Screenshot grounding data:
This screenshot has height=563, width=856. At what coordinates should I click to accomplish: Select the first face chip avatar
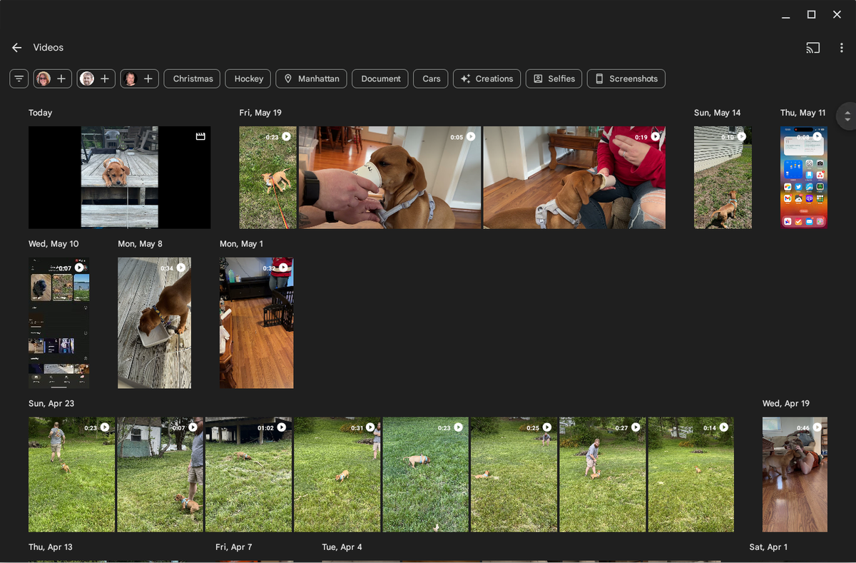pyautogui.click(x=44, y=78)
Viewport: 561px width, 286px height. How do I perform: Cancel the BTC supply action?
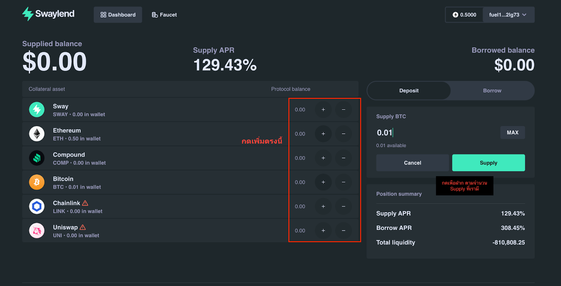412,163
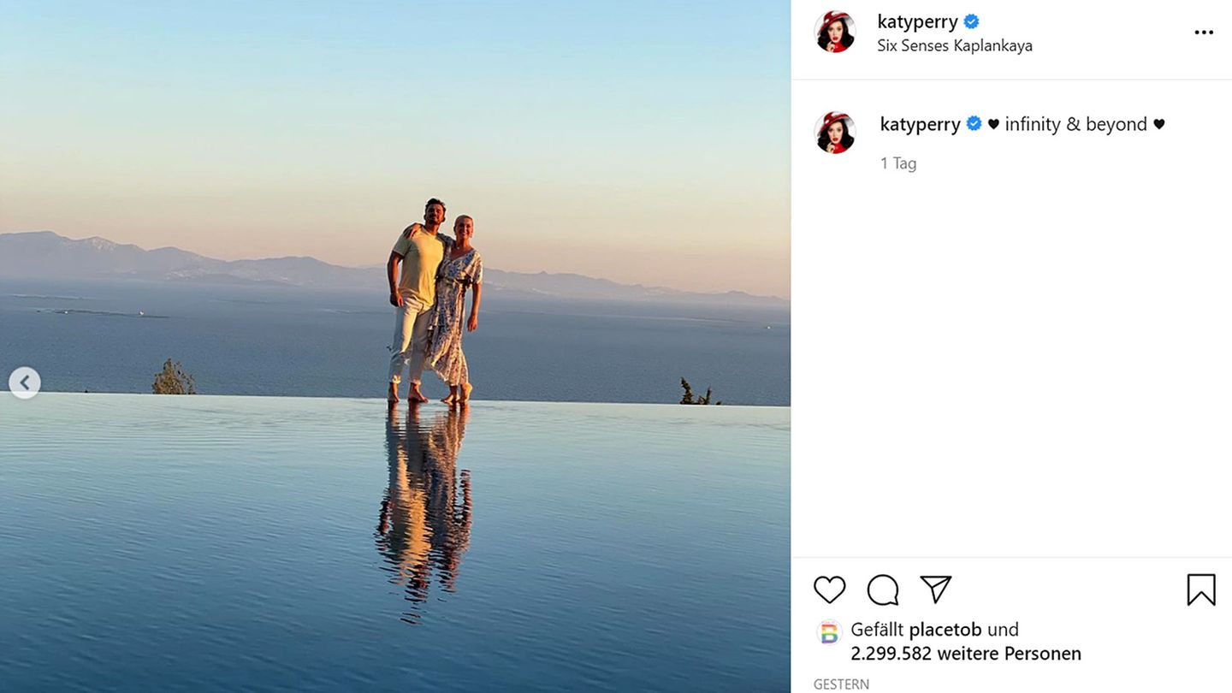Open placetob profile from likes line
This screenshot has height=693, width=1232.
click(945, 630)
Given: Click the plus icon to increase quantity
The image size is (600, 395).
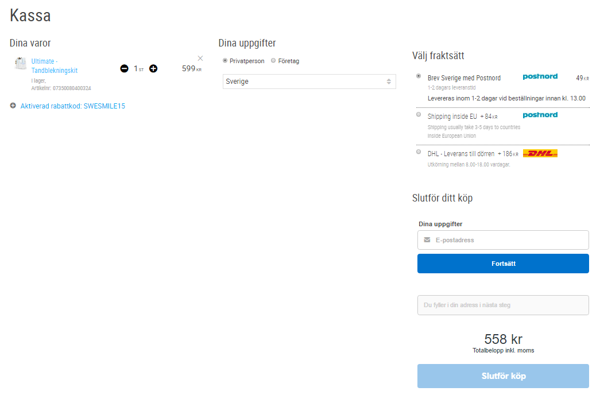Looking at the screenshot, I should click(153, 69).
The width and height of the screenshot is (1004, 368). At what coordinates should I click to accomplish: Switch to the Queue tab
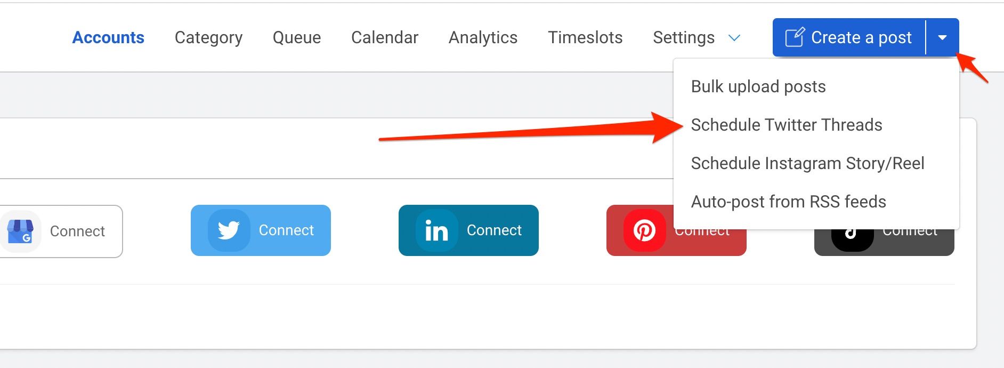pyautogui.click(x=297, y=37)
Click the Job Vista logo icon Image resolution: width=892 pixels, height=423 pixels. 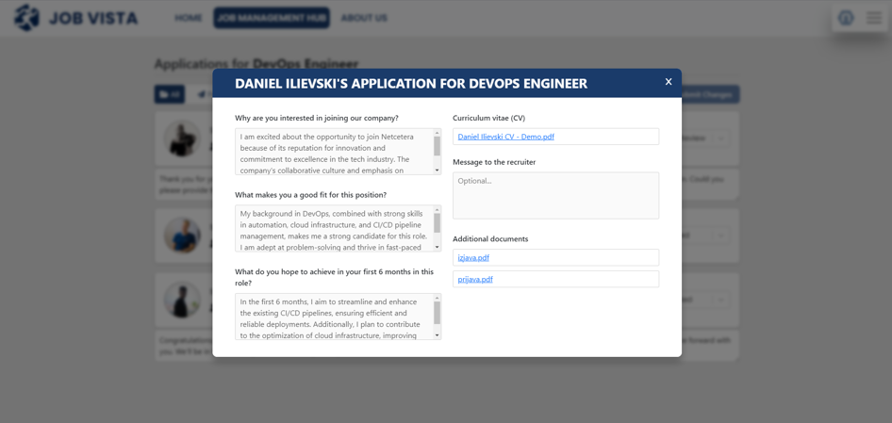click(27, 18)
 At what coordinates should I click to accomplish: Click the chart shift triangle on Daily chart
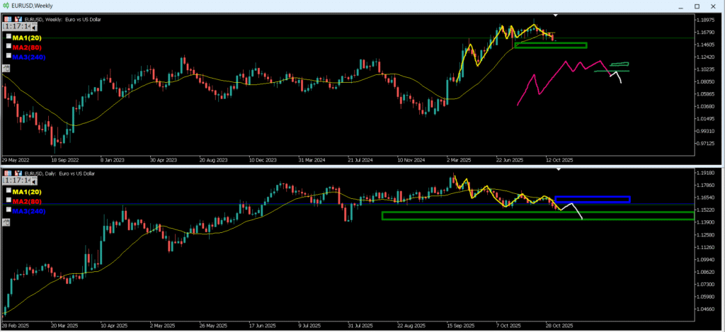[x=558, y=169]
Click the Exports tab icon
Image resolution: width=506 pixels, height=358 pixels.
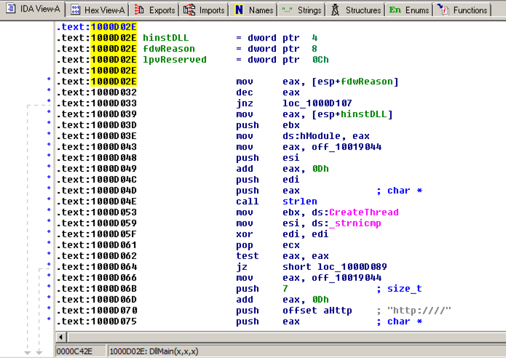coord(139,10)
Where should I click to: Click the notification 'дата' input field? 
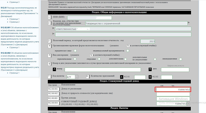[x=175, y=70]
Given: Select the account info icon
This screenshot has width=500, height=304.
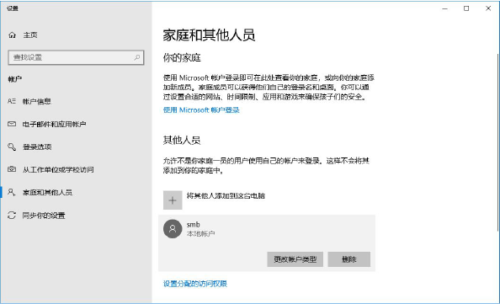Looking at the screenshot, I should coord(12,101).
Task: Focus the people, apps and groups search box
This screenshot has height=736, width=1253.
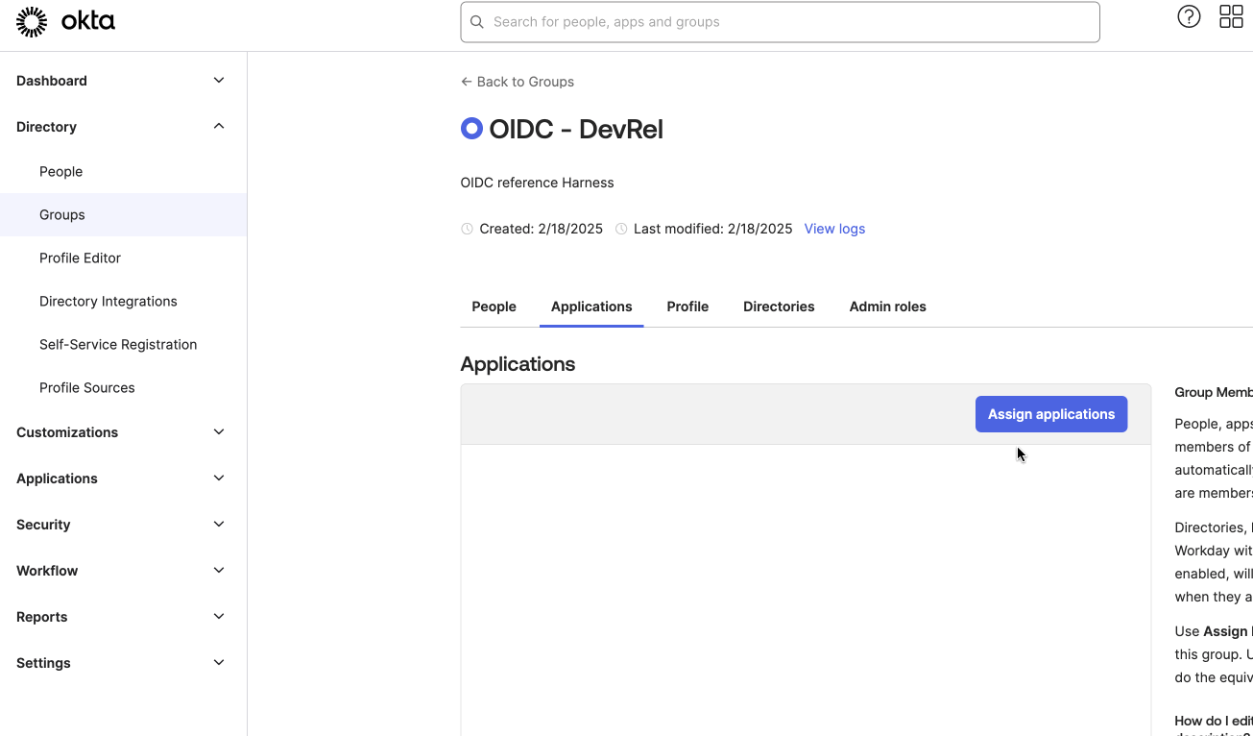Action: (787, 22)
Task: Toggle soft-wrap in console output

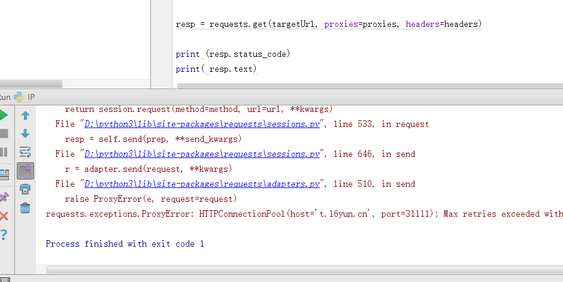Action: [x=25, y=152]
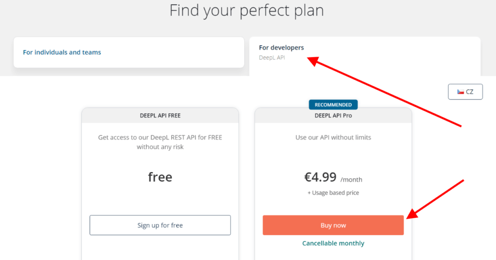The image size is (496, 260).
Task: Click the "DeepL API" subtitle text
Action: click(272, 58)
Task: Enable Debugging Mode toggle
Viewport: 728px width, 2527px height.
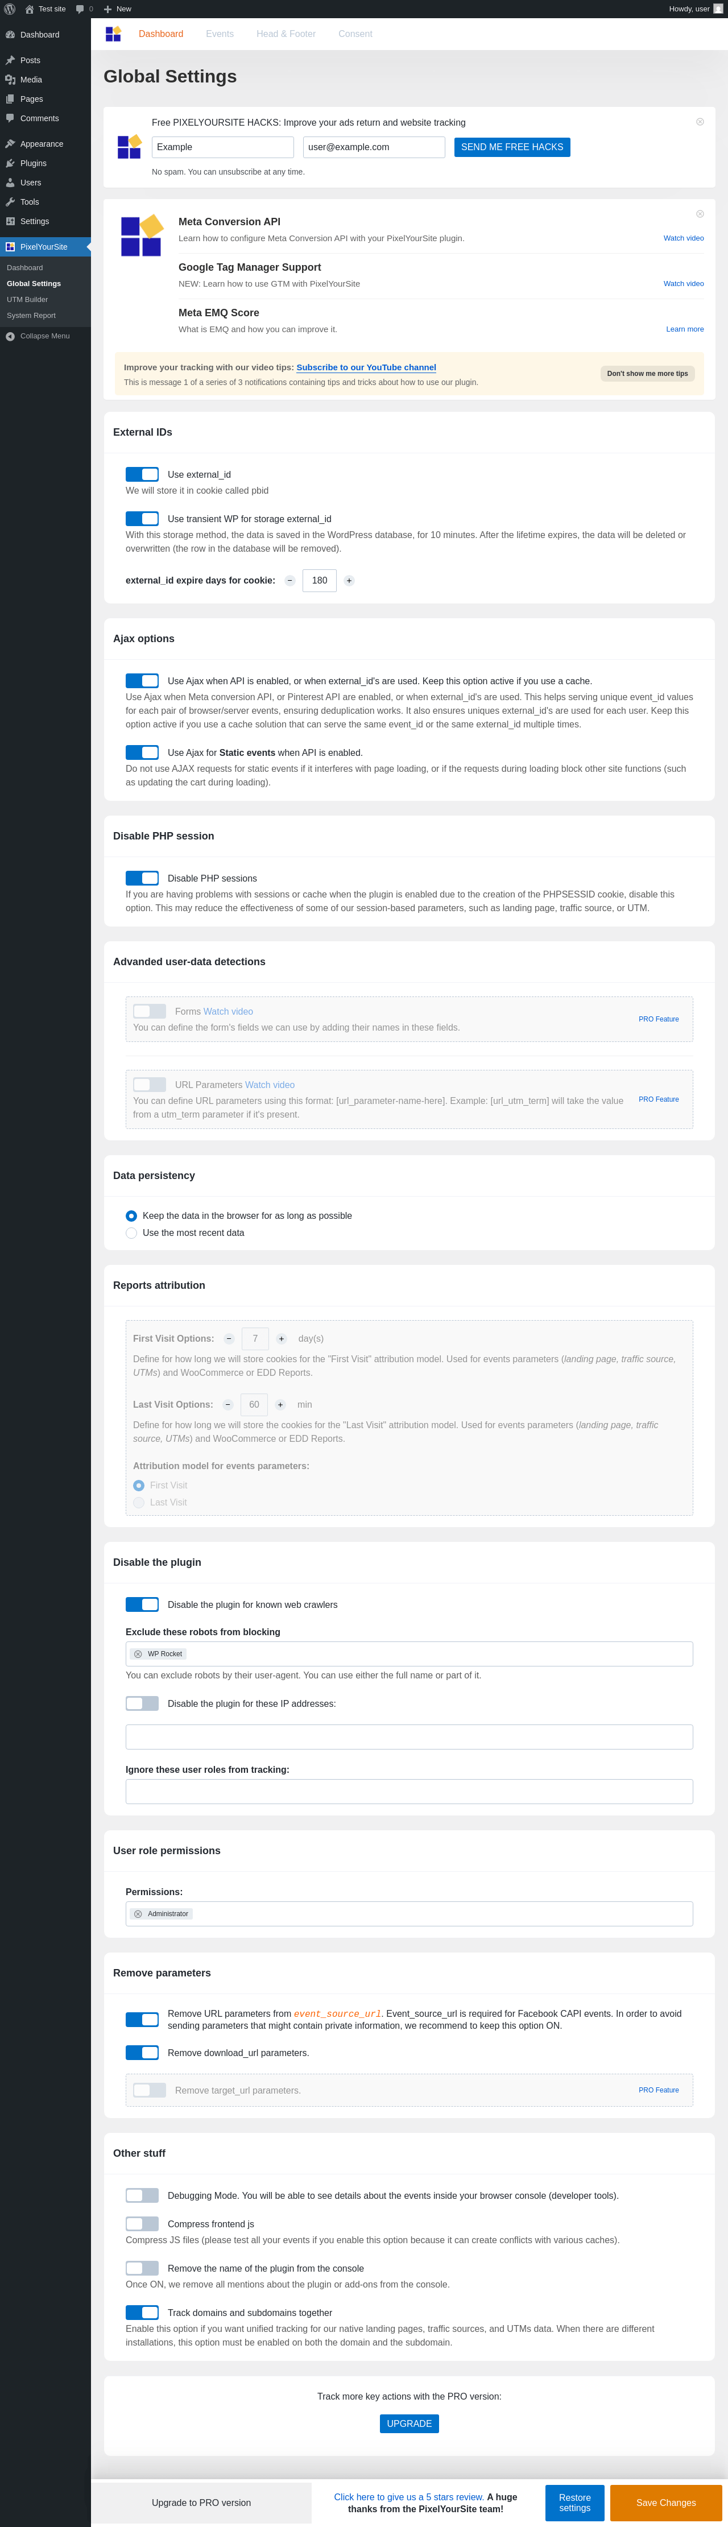Action: click(142, 2195)
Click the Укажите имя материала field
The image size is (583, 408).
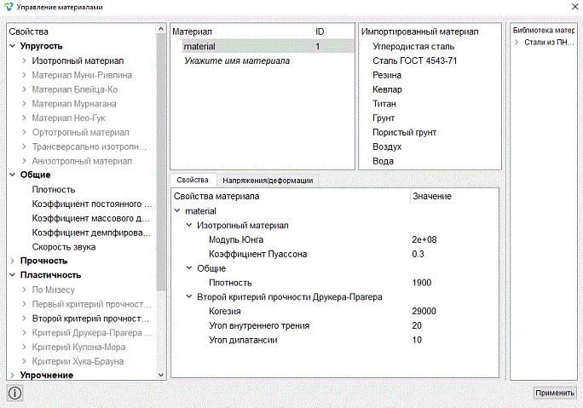point(237,61)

- [What is required]: Scan the entries above and copy each line where "Given" occurs.

- [Answer to this task]:
Given: Click the plus icon to increase quantity
Given: Select the account info icon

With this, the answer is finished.